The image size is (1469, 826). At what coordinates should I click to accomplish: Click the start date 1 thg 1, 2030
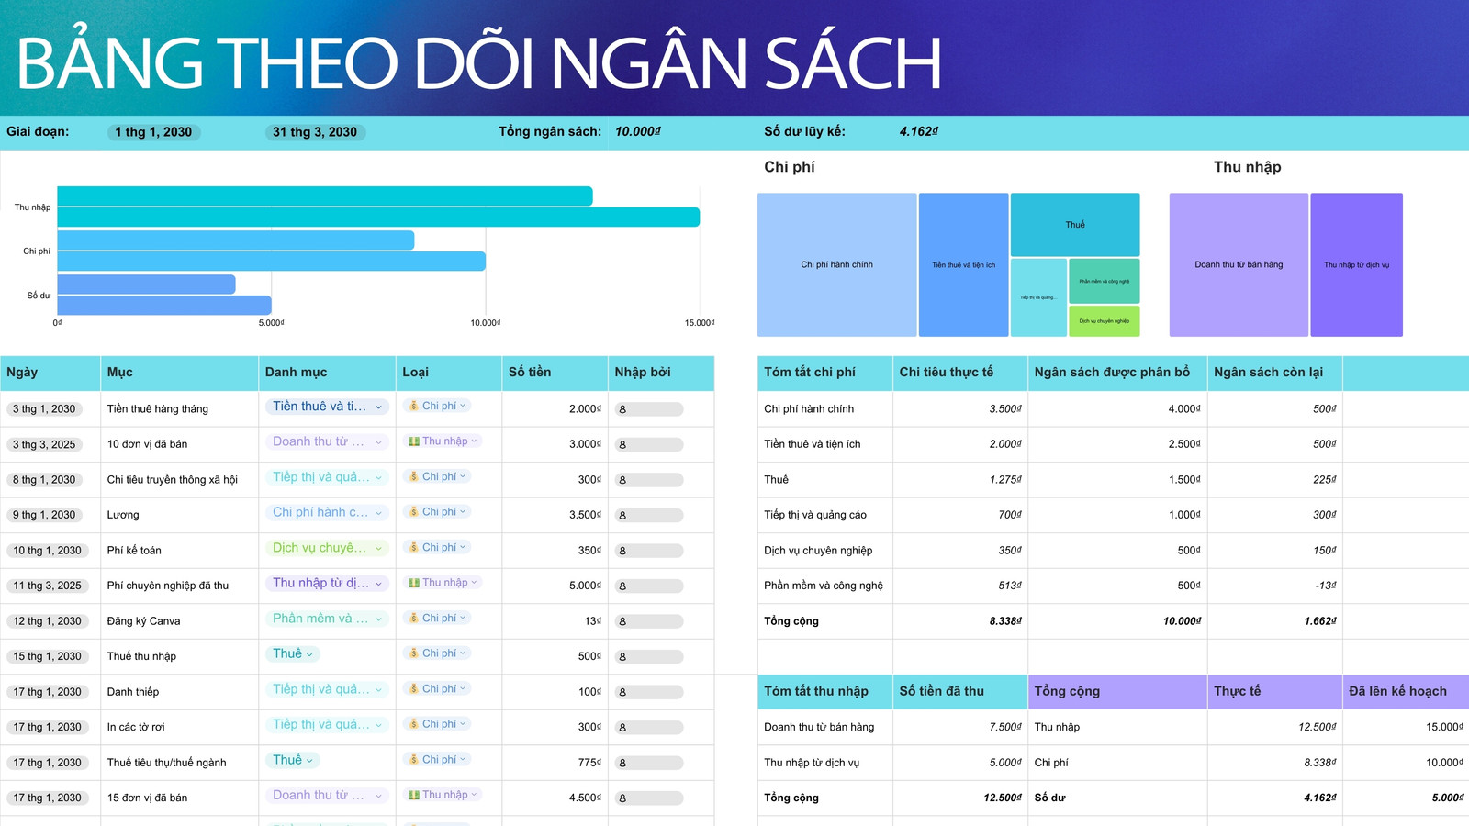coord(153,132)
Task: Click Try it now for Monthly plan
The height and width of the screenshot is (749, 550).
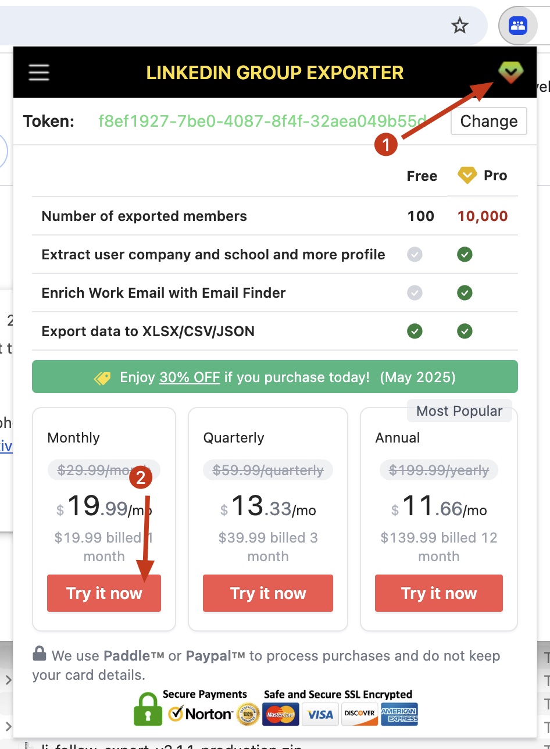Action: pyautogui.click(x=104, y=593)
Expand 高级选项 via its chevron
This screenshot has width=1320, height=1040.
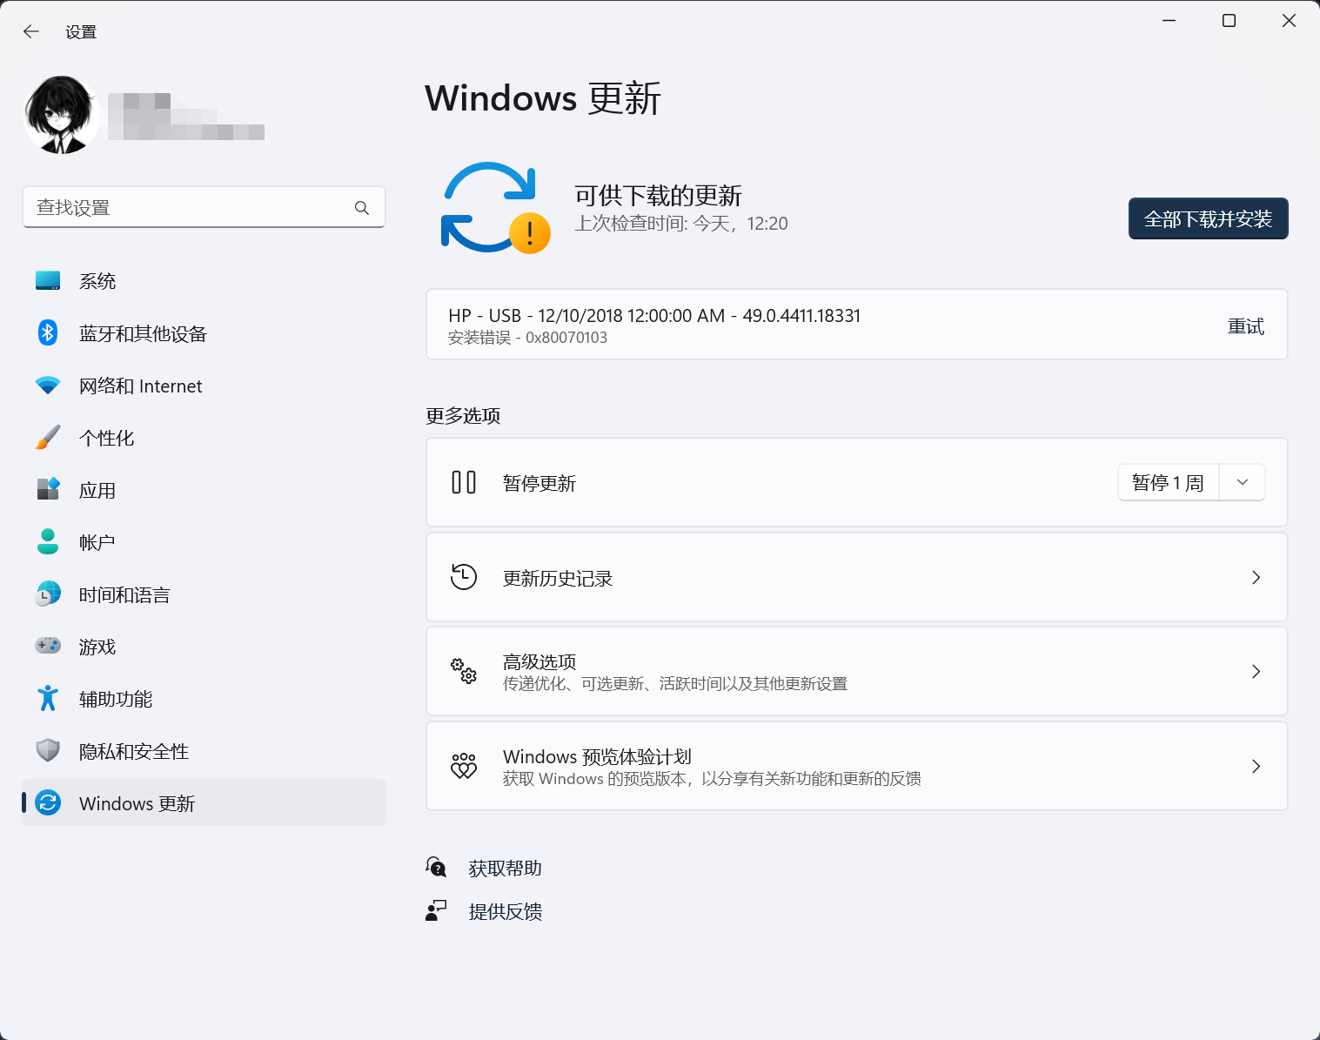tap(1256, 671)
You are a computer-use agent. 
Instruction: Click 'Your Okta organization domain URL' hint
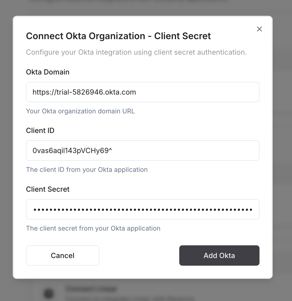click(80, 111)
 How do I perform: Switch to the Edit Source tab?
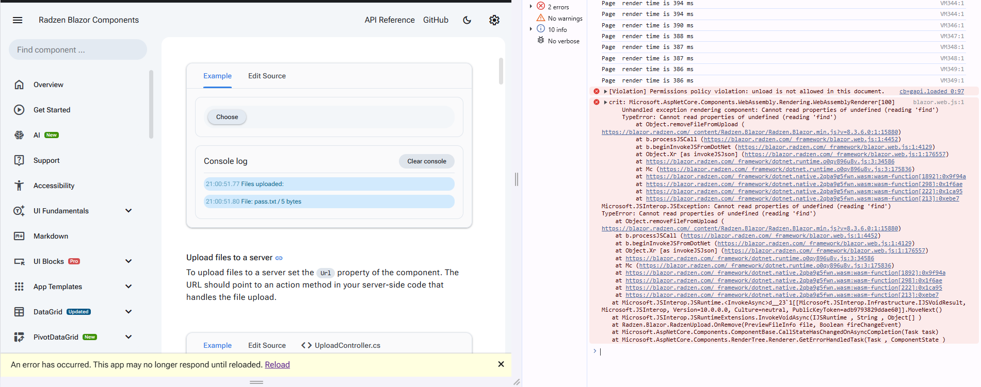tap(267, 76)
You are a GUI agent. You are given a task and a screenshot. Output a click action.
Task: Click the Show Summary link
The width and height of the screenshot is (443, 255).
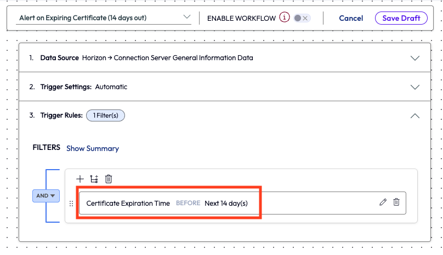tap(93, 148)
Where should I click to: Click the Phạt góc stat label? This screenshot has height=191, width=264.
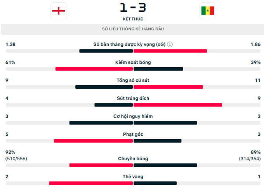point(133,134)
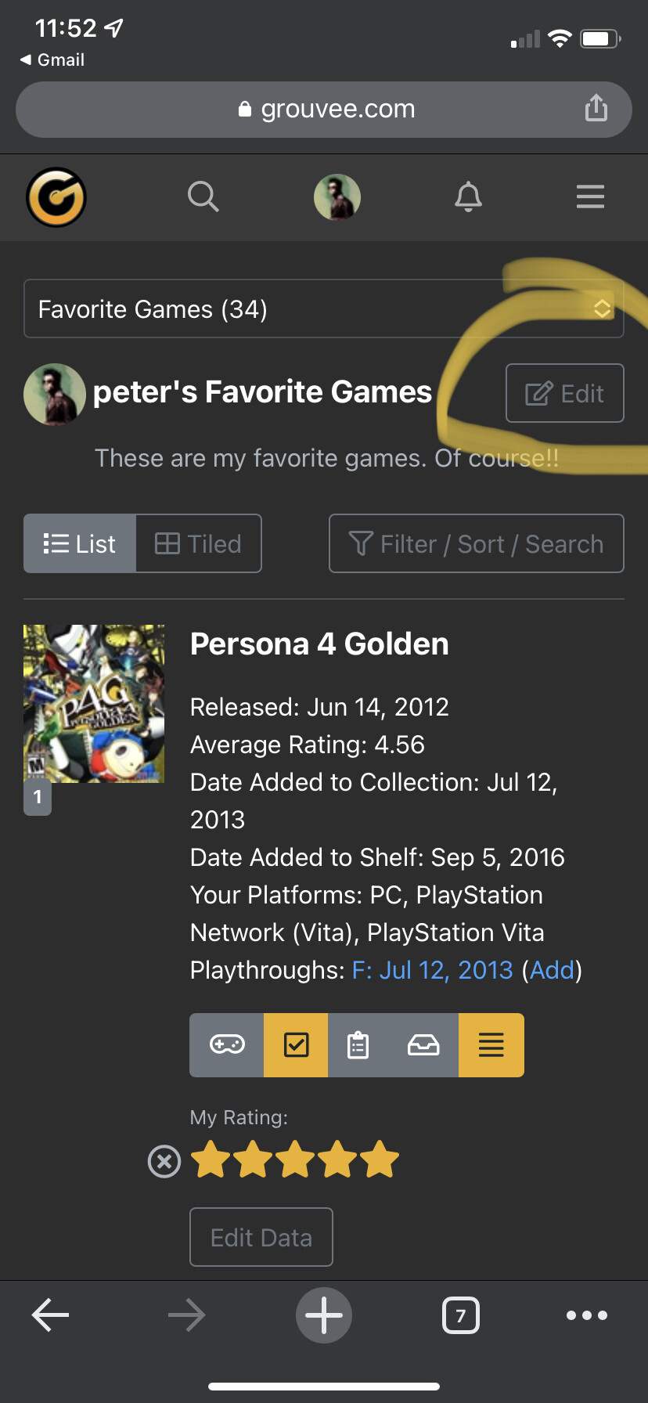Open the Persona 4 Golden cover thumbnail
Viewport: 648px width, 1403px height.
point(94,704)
☆ ☆ ☆ ☆ ☆ ☆ ☆
* [What needs to be done] For the data above, set down exactly the lines from the line with "Task: Click Try it now for Monthly plan" to the line with "You are a computer-use agent.", both included, leaving pictures out.

* [Answer to this problem]
Task: Click Try it now for Monthly plan
The height and width of the screenshot is (749, 550).
Action: pyautogui.click(x=104, y=593)
Expand 高级选项 via its chevron
This screenshot has width=1320, height=1040.
tap(1256, 671)
You are a computer-use agent. 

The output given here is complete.